Quick Review: James P. Blaylock's The Aylesford Skull

 

A Langdon St. Ives AdventureFrom Amazon:  "It is the summer of 1883 and Professor Langdon St. Ives - brilliant but eccentric scientist and explorer - is at home in Aylesford with his family. However, a few miles to the north a steam launch has been taken by pirates above Egypt Bay; the crew murdered and pitched overboard. In Aylesford itself a grave is opened and possibly robbed of the skull. The suspected grave robber, the infamous Dr. Ignacio Narbondo, is an old nemesis of Langdon St. Ives.  When Dr. Narbondo returns to kidnap his four-year-old son Eddie and then vanishes into the night, St. Ives and his factotum Hasbro race to London in pursuit... "

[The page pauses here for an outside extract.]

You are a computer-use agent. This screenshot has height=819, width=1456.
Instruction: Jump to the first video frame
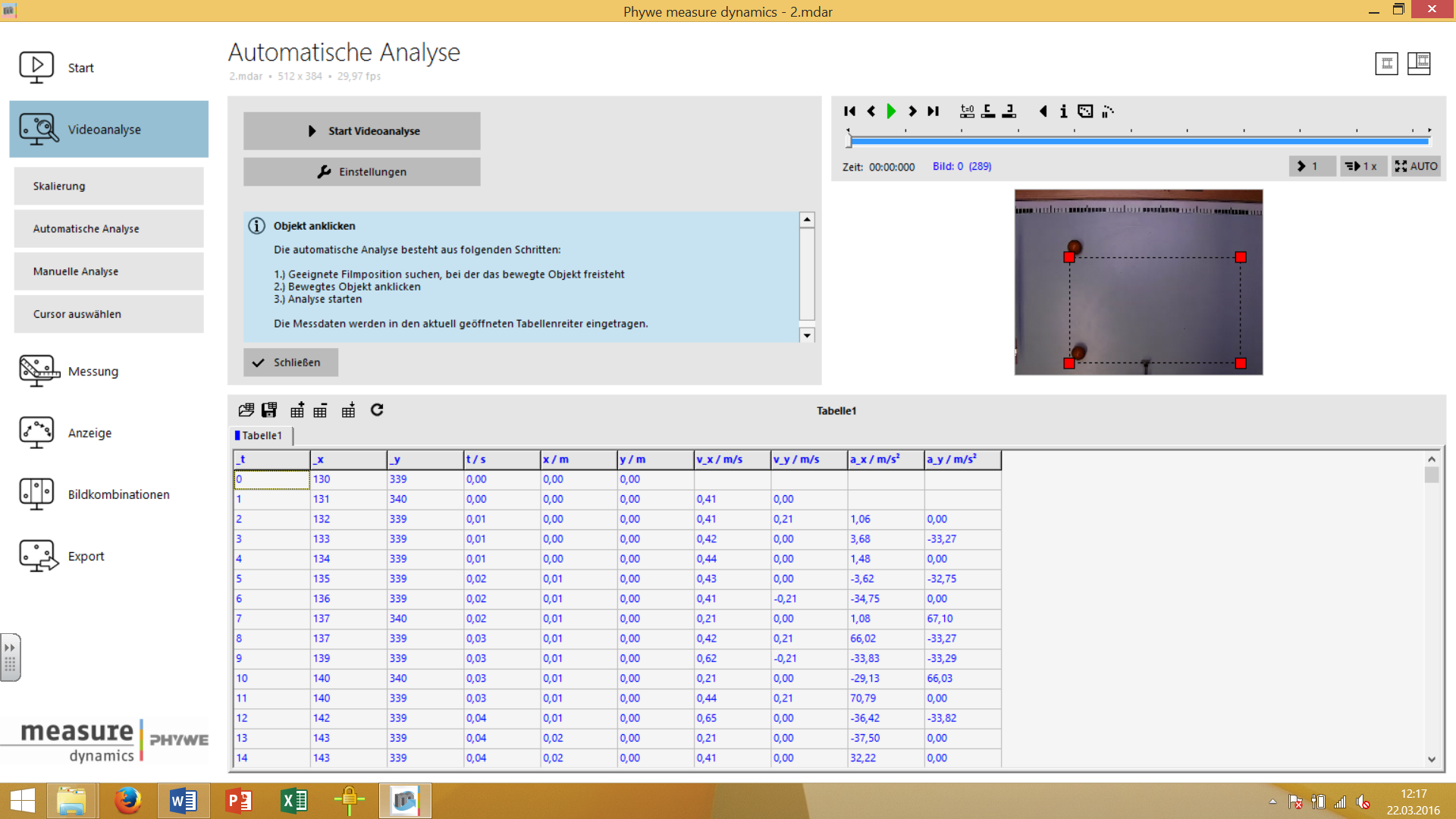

I had come across the name James P. Blaylock several times in my reading, usually associated with Tim Powers, usually connected to the emergence of Steampunk.  I had always meant to get around to checking him out, and now I can say I'm sorry I waited so long.

James P. Blaylock's The Aylesfore Skull, to me, was more of a throwback to pulp's thrilling adventures than the steampunk it claims to be.  Gadgetry and airships were a part of that tradtion long before folks at sf conventions started wearing pith helmets.  That being said, I really, really enjoyed this book.  From the mysterious prologue to the mad dash of a plot that followed, the story constantly rushed forward.  Things would slow down just enough to tease my curiousity once more before another mad dash would set forth.  I enjoyed the steampunk elements, but they never got in the way of the story, which can happen in so many books labled as "the newest epic in the xxxx-subgenre."

I did happen to glance upon a review that didn't like Blaylock's characterization, claiming it tended to be shallow.  I disagree.  I knew enough about Langdon St. Ives (think part Sherlock Holmes, part Professor Challenger) to want him to thwart the evil plans of Dr. Narbondo.  Again, following in the pulp tradition, you're not going to find any Hamlets running around London in these types of stories.  When the protagonist was thinking back to a previous adventure in the first chapter, I knew this had to be a series character.  One look on Amazon confirmed as much.   To find the deeper St. Ives, perhaps one needs to read more of his earlier adventures.  I'm sure you'd find some interesting tales and tangents, but what is in this volume serves.  Everything in here works as a stand-alone yarn.

One of the great joys to me of this book was Blaylock's writing. The prose often reminded me of the best of those turn of the century writers. It was elegant and refined but never stuffy and awkward.  He is defintely a writer I will be following in the future, just as St. Ives is a character I definitely want to revist. 

Several, if not all, of the St. Ives adventures are available in ebook format at Amazon.com.

(Full Disclosure: Titan Books provided Nerdbloggers with a preview copy of this novel. We received no payment or compensation for this review and find the act of writing paid reviews pretty scuzzy).